Reasoning by induction. In general, inductive reasoning is out of reach of automated provers. It is possible to help the analyzer using a loop with a loop invariant or using recursive calls. For example, to prove that any two elements in T are in the same order as their respective indexes from the knowledge that consecutive elements are sorted, one can write a loop increasing the maximum distance Len between such indexes, consisting only of a loop invariant stating that elements whose indexes are no more than Len apart are sorted.

Factoring out common reasoning. A lemma is a ghost procedure with a contract but no other effect. The precondition contains the premises of the lemma and the postcondition is the conclusion. When the procedure is analyzed, the analyzer verifies the lemma itself, namely, that the conclusion follows from the premises in every context. The body might contain ghost code to help the proof. As SPARK analysis is modular on a per subprogram basis, when the procedure is called, the premises are verified and the conclusion is assumed.

Simplifying the proof context. Lemmas have the advantage of reducing the proof context, as only the relevant hypotheses are kept as a precondition. It makes it easier for the automatic provers to find a proof.

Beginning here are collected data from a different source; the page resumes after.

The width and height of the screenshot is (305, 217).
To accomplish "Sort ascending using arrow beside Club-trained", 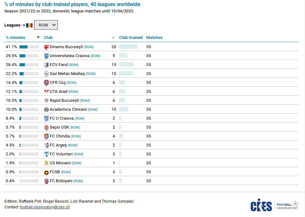I will (113, 37).
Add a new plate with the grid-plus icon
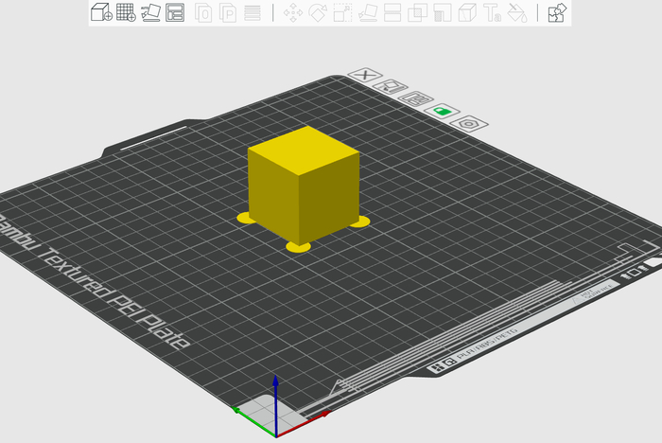The width and height of the screenshot is (662, 443). point(126,12)

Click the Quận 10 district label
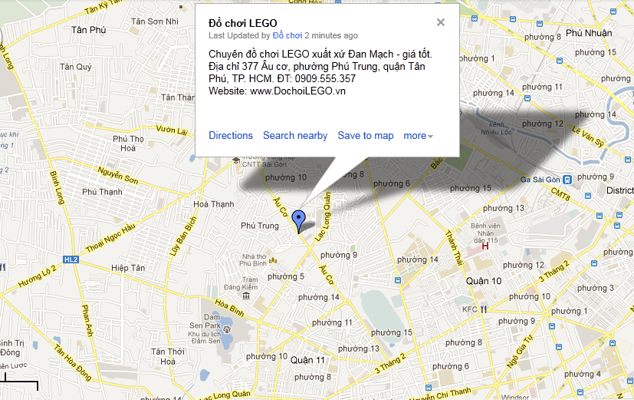coord(484,281)
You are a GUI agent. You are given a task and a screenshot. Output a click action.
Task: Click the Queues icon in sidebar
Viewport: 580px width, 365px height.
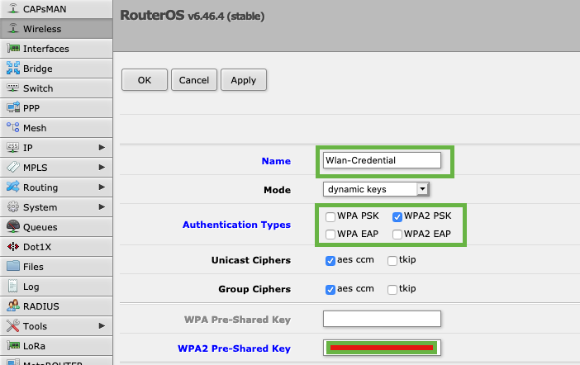(x=13, y=227)
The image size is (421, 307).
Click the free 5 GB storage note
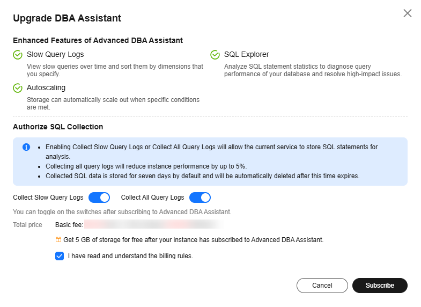pyautogui.click(x=193, y=240)
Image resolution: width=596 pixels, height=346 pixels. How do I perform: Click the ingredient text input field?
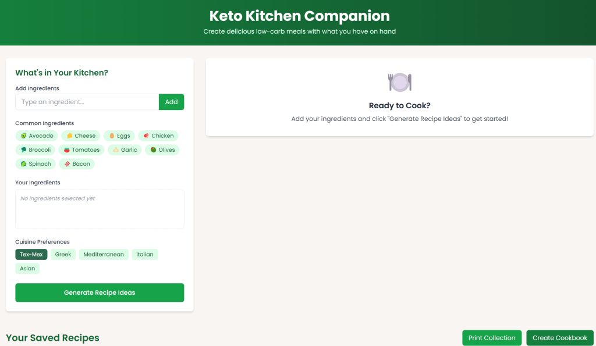86,102
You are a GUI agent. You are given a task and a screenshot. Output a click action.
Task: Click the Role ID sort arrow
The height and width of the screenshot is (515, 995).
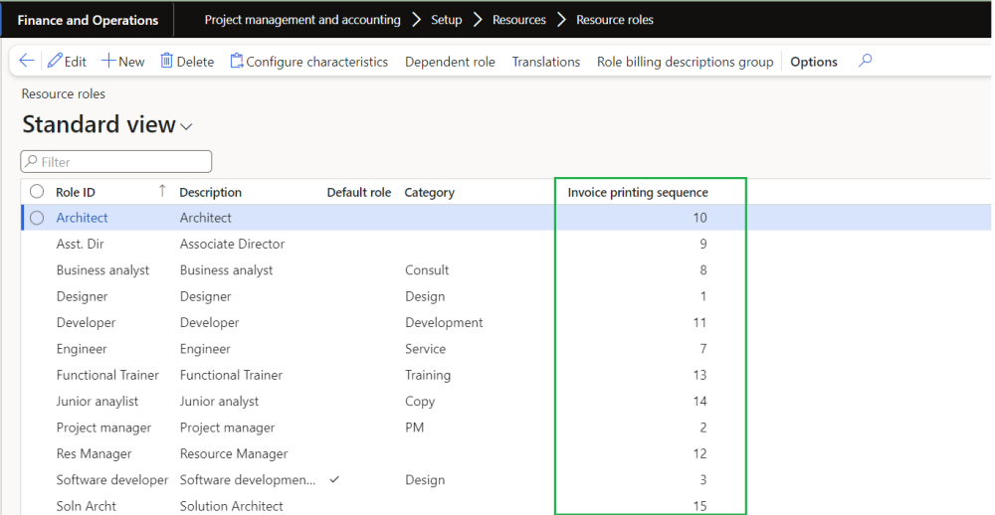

Some lemmas can be proved with an empty body even though the same assertion was not verified in the subprogram context. It is the case in particular for non-linear arithmetic lemmas which are theoretically provable but hard for provers. SPARK comes with a standard library of such lemmas.

Full functional correctness is challenging. Researchers Rustan Leino and Michał Moskal once said, "Program verification is unusable. But perhaps not useless."32 Indeed, proving full functional correctness of programs will remain hard for the foreseeable future. As we saw, this is only one of the options when considering assurance levels. But there are cases where we would like to achieve that Platinum level of verification. The auto-active approach makes it possible, but some difficulties remain.

To both simplify the annotation process and make the verification easier, some mathematical concepts are provided as libraries along with the SPARK analyzer. In particular, Ada2022 defines libraries for big (unbounded) integers and big rational numbers. The SPARK analyzer offers built-in support for them so they can be used in an efficient way. The big integers of Ada are handled by the analyzer as mathematical integers, which avoids the need for overflow checks in contracts and allows verifying algorithms that deal with very large numbers, for example in crypto libraries. Big rationals can be used to reason about the rounding error in floating point algorithms, for example.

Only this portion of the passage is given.